Solution for Ubuntu Fedora CentOS and Other Linux Systems That Can Only Access Baidu
First, let me introduce some background knowledge about this problem.
A typical TCP packet has a window field with a maximum window size of 64KB. This was sufficient in the early days of the Internet when most systems couldn’t handle larger data, but it’s too small for today’s bandwidth applications.
To solve this problem, a solution called window scaling was proposed in 1992, which provides an additional TCP window scaling option containing an 8-bit scaling factor. The value of this option specifies how large the window should be, achieved by shifting the window size value by several bits. For example, if the scaling factor is set to 5, then the window size should be shifted 5 bits or multiplied by 32.
The window scaling option increases TCP’s window definition from 16 bits to 32 bits. This is not achieved by modifying the TCP header, which still uses 16 bits, but by defining an option that implements a 16-bit expansion operation.

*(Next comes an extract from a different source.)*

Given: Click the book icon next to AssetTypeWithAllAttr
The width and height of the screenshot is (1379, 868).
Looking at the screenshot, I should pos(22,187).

In kernel 2.6.16 and earlier, the default scaling factor was 0, so window size wasn’t increased. In kernel 2.6.17, the scaling factor was set to 7. Ideally, this wouldn’t cause any problems. However, in practice, some “broken” routers rewrite the window scaling TCP option - setting the scaling factor to 0 but not changing the actual processing capability option.
Essentially, this means some websites won’t be accessible from systems using kernel 2.6.17 or higher. From the kernel developers’ standpoint, they consider those routers broken and in need of replacement. In reality, these routers may continue to be used for many years before being repaired or replaced.
One way to solve this problem is to reset the Linux kernel’s window scaling option. While this won’t fix the broken routers, if you’re affected by the window scaling issue, this method can allow your system to connect to remote sites.
The solution is to edit the /etc/sysctl.conf file and add the following line:
net.ipv4.tcp_window_scaling = 0Remove the # in front
This will completely disable the window scaling feature, allowing you to connect to sites you previously couldn’t. Whether right or wrong, kernel developers refuse to revert this change, so using this option can both disable your own window scaling feature to return to pre-2.6.17 default settings, and connect to those unreachable sites while convincing them they should find and replace the broken routers.